Top of Source material
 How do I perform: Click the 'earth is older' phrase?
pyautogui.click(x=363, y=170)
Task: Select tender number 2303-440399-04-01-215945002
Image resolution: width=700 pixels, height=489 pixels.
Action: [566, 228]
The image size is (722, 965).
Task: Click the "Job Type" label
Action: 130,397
Bottom of Source material
• Your objective
Make sure that every entry above is copied out exactly as it stands.

• Written response
 How do I perform: Click the 'earth is older' phrase?
pyautogui.click(x=363, y=170)
Task: Select tender number 2303-440399-04-01-215945002
Image resolution: width=700 pixels, height=489 pixels.
Action: [566, 228]
The image size is (722, 965).
Task: Click the "Job Type" label
Action: 130,397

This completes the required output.